### Stated task A
Reproduce the passage of the TCP server chapter starting with "- The receiver’s" and going on through "packet is lost?".
### Stated task B
Carry on the TCP server chapter from its final sentence.

### Source extract
◆ ◆ ◆ ◆
Build Your Own Web Server From Scratch In JavaScript Subscribe to get notified of new chapters and the book's release.
03. Code A TCP Server
Our first step is to get familiar with the socket API, so we will code a simple TCP server in this chapter.
3.1 TCP Quick Review
Layers of Protocols
Network protocols are divided into different layers, where the higher layer depends on the lower layer, and each layer provides different capacities.
top
/\ | App | message or whatever
|| | TCP | byte stream
|| | IP | packets
|| | ... |
bottom
The layer below TCP is the IP layer. Each IP packet is a message with 3 components:
- The sender’s address.
- The receiver’s address.
- The message data.
Communicating with packet-based schemes is not easy. There are lots of problems for applications to solve:
- What if the message data exceeds the capacity of a single packet?
- What if the packet is lost?
- Out-of-order packets?
To make things simple, the next layer is added on top of IP packets. TCP provides:
- Byte streams instead of packets.
- Reliable and ordered delivery.
A byte stream is simply an ordered sequence of bytes. Applications need to make sense of those bytes. That is what the application protocol layer is for. If the application wants messages, the protocol must be designed to split the bytes into messages.
UDP is on the same layer as TCP, but is still packet-based like the lower layer. UDP just adds port numbers over IP packets.
TCP Byte Stream vs. UDP Packet
The most important difference between a byte stream and a packet stream is that there are no boundaries within a byte stream. When you receive from a UDP socket, each receive corresponds to a single UDP packet, which also corresponds to an underlying IP packet (if not fragmented), which ultimately corresponds to a message from the sender.
However, when you receive from a TCP socket, the data you receive does not correspond in any way to the underlying IP packets! Each time you receive from a TCP socket, the data may come from multiple IP packets, or it may be part of an IP packet, which also cannot be corresponded to the sender’s socket API calls.
Byte Stream vs. Packet: DNS as an Example
To help you understand the implication of the byte stream, let’s use the DNS protocol (domain name to IP address lookup) as an example.
DNS runs on UDP, the client sends a single request message and the server responds with a single response message. A DNS message is encapsulated in a UDP packet.
◆ ◆ ◆ ◆
### Information provided
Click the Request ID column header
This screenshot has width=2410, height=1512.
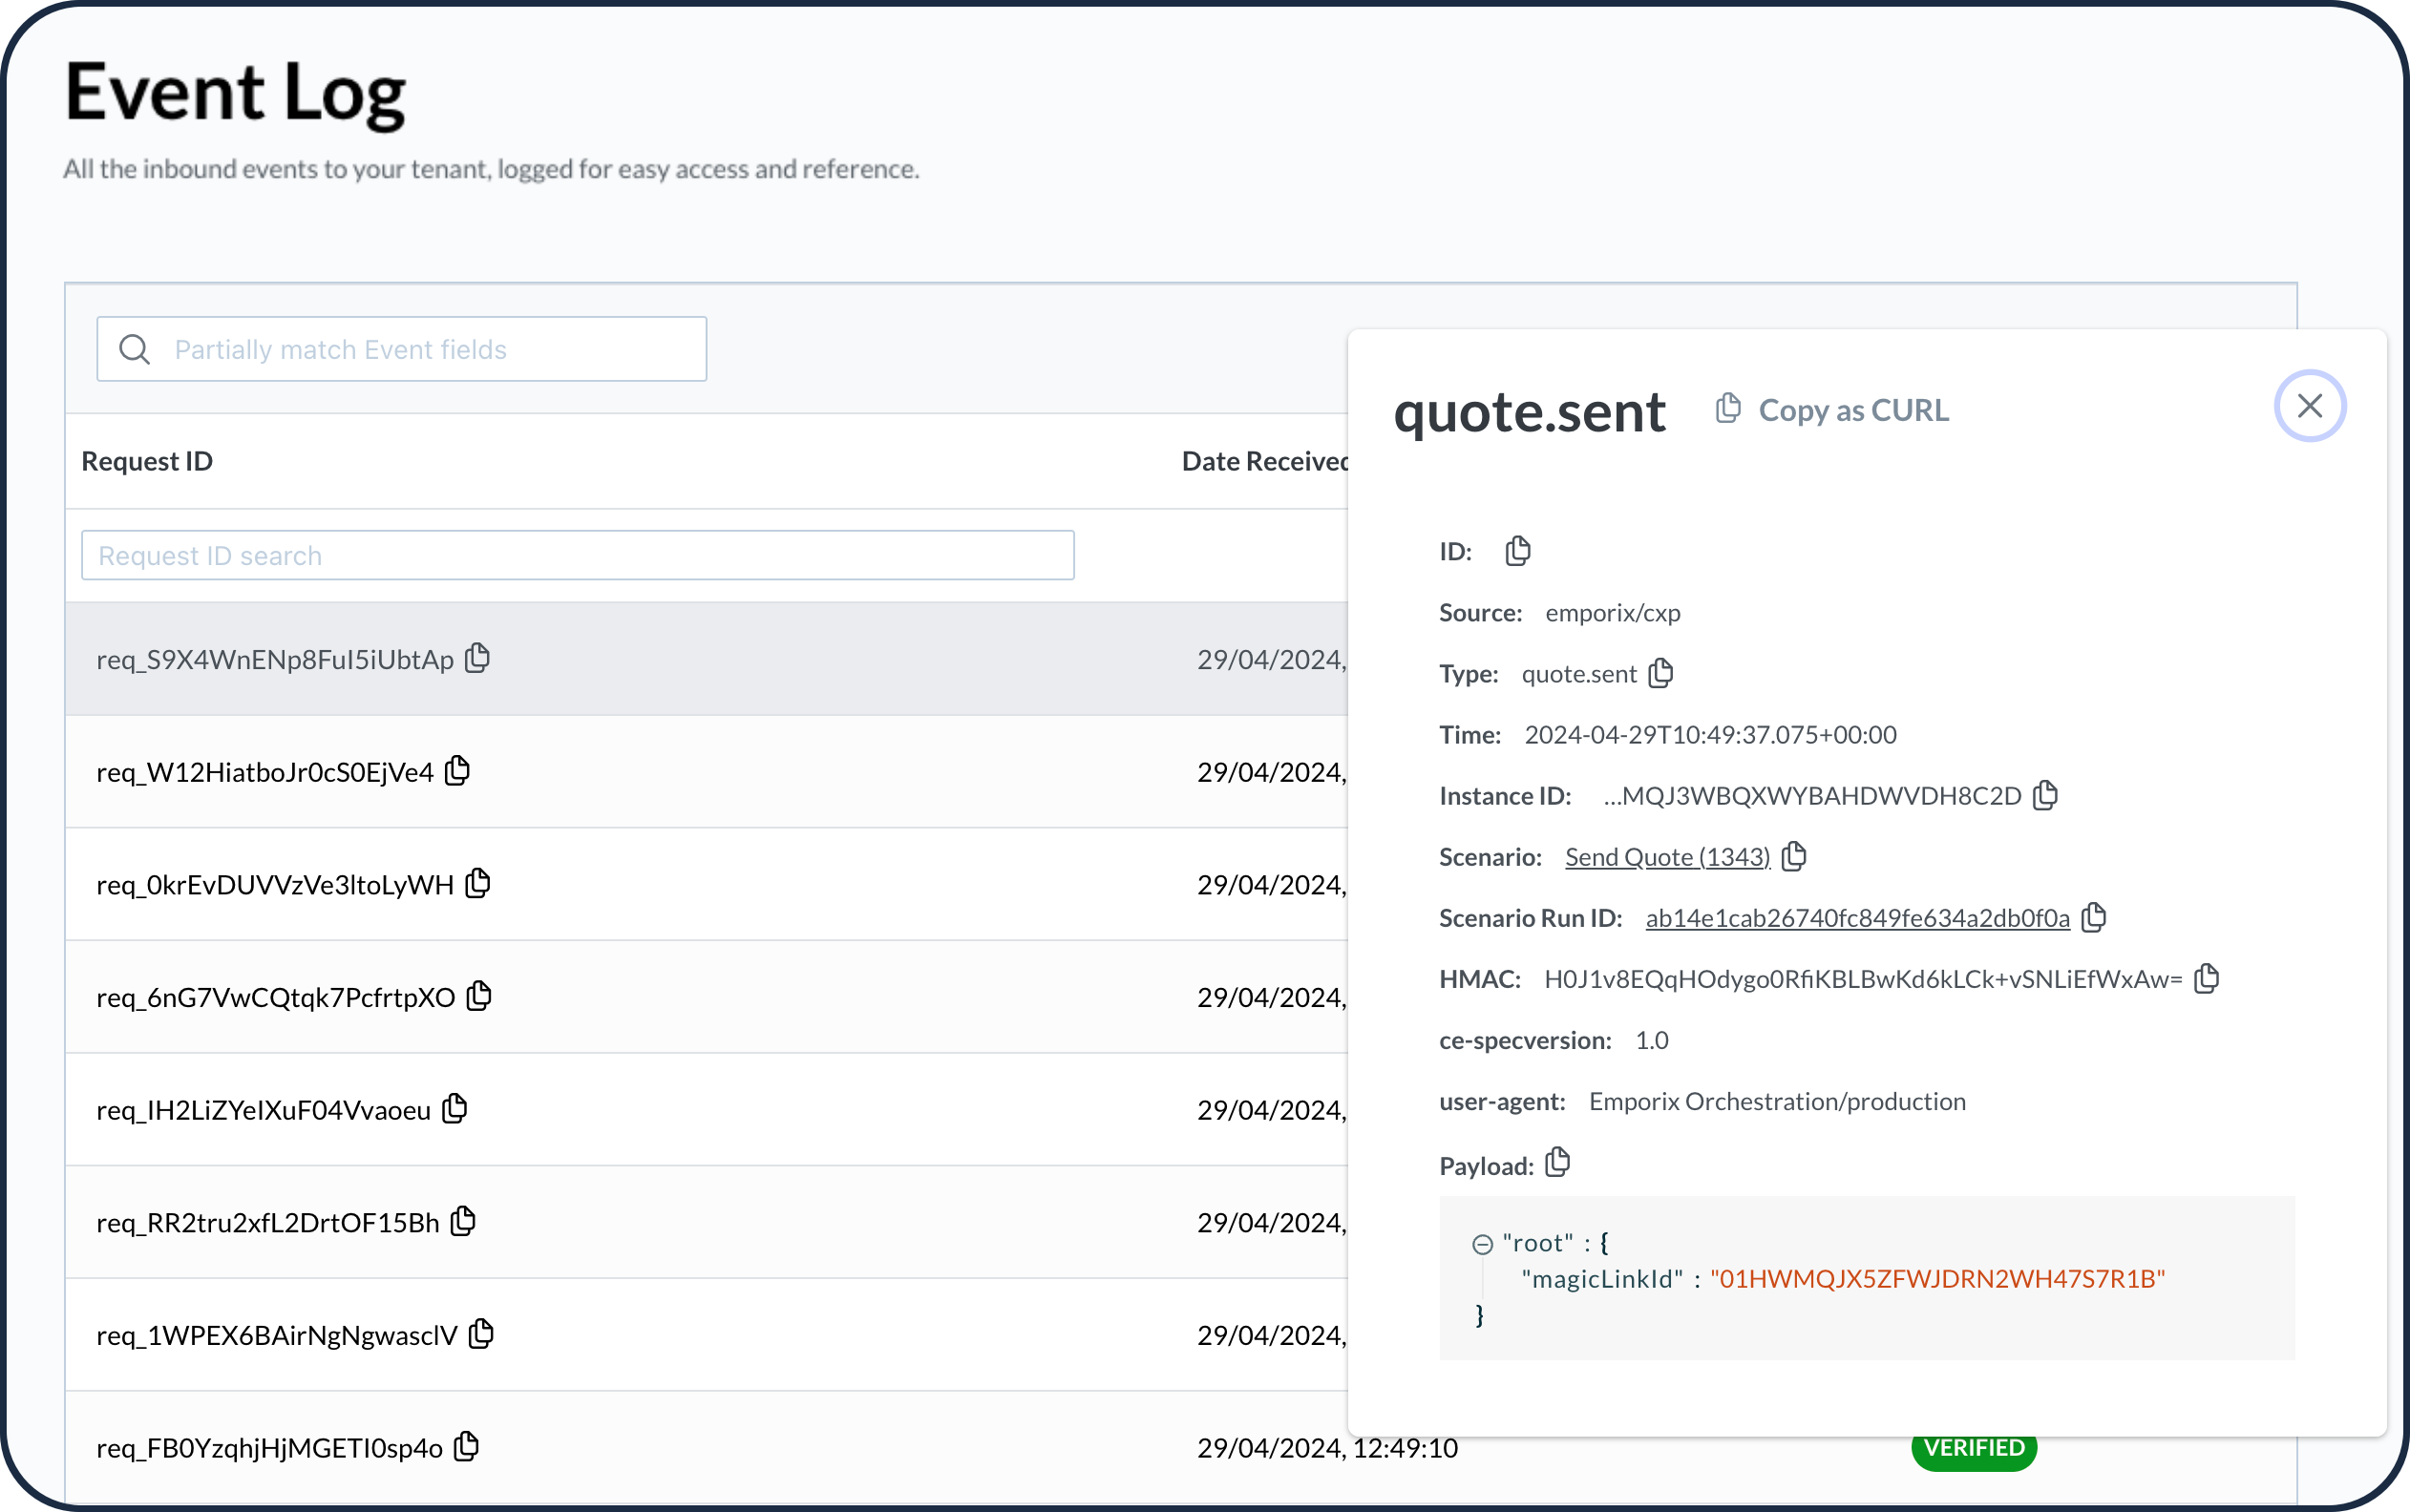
◆ ◆ ◆ ◆
### Response A
- The receiver’s address.
- The message data.
Communicating with packet-based schemes is not easy. There are lots of problems for applications to solve:
- What if the message data exceeds the capacity of a single packet?
- What if the packet is lost?

### Response B
Due to the drawbacks of packet-based protocols, e.g., the inability to use large messages, DNS is also designed to run on TCP. In TCP, there is no such thing as a “message”; when sending a DNS message over TCP, a 2-byte length field is added in front of the original DNS message so that the server or client can tell which part of the byte stream is which message. This 2-byte length field is the simplest example of an application protocol on top of TCP.
TCP Start with a Handshake
To establish a TCP connection, there should be a client and a server (ignoring the simultaneous case). The server waits for the client at a specific address (IP + port), this step is called bind & listen. Then the client can connect to that address. The “connect” operation involves a 3-step handshake (SYN, SYN-ACK, ACK), but this is not our concern because the OS does it transparently. After the OS completes the handshake, the connection can be accepted by the server.
TCP is Bidirectional & Full-Duplex
Once established, the TCP connection can be used as a bi-directional byte stream, with 2 channels for each direction. Many protocols are request-response like HTTP/1.1, where a peer is either sending a request/response or receiving a response/request. But TCP isn’t restricted to this mode of communication. Each peer can be sending and receiving at the same time (e.g. WebSocket), this is called full-duplex communication.
Each direction of channels can be terminated independently. A peer can terminate its side of the channel by sending the FIN flag, which tells the remote peer that it will not receive any more data. The remote peer is then notified of the termination when reading from the channel. A TCP connection is normally closed when both channels are terminated, which involves actions from both peers.
3.2 Socket Primitives
The socket API comes in different shapes in different languages and libraries. You are likely to get confused if you jump into the API documentation without knowing the basics.
The OS Refers to Sockets by Handles
A socket is an opaque handle that often represents a connection or something related to IO. When you create a TCP connection, the connection is managed by your operating system and you use the socket handle to refer to the connection in socket APIs. On Linux, a socket handle is simply a file descriptor (fd). In Node.js, socket handles are wrapped into JS objects with methods on them.
Listening Socket & Connection Socket
A TCP server listens on a particular address (ip address + port number) and accepts client connections from that address. The listening address is represented by a socket handle. And when you accept a new client connection, you get the socket handle of the TCP connection.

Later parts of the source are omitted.